Required action: The output should match, line for line, the records from the line containing "You are a computer-use" through the line containing "This screenshot has", with every picture left out.

Data records:
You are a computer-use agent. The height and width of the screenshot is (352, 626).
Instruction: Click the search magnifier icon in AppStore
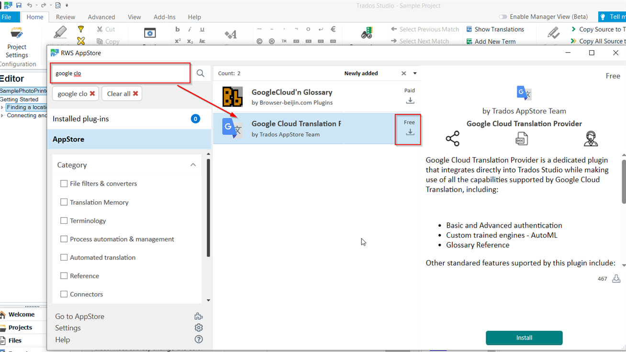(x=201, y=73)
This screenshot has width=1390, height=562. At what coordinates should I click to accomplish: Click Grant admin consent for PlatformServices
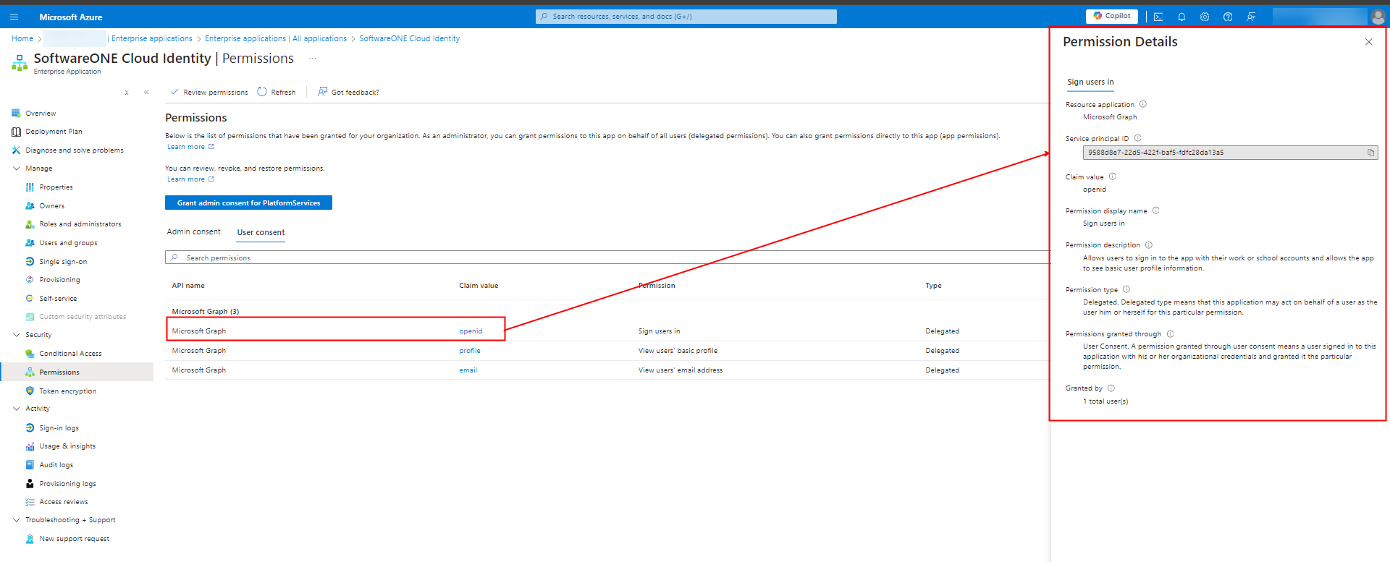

==

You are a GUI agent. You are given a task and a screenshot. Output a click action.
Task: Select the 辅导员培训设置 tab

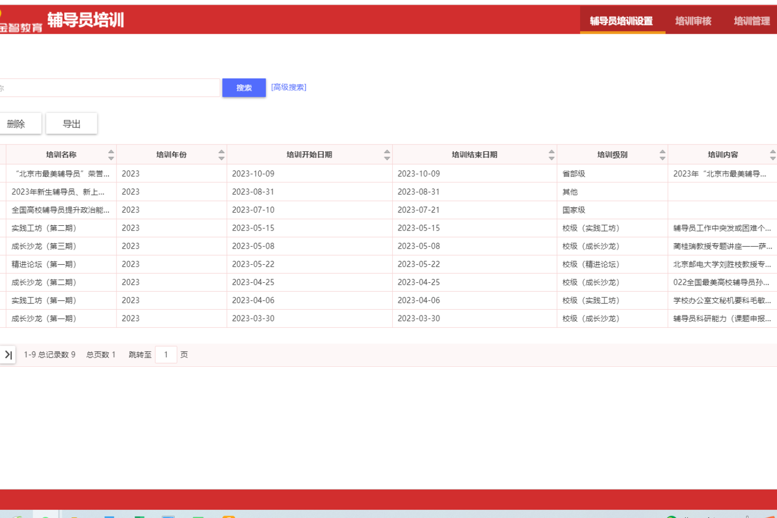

Response to the exercise:
You are a computer-use agent. The height and width of the screenshot is (352, 626).
Instruction: Click the search magnifier icon in AppStore
(x=201, y=73)
This screenshot has width=1390, height=562. At what coordinates should I click to accomplish: Click Grant admin consent for PlatformServices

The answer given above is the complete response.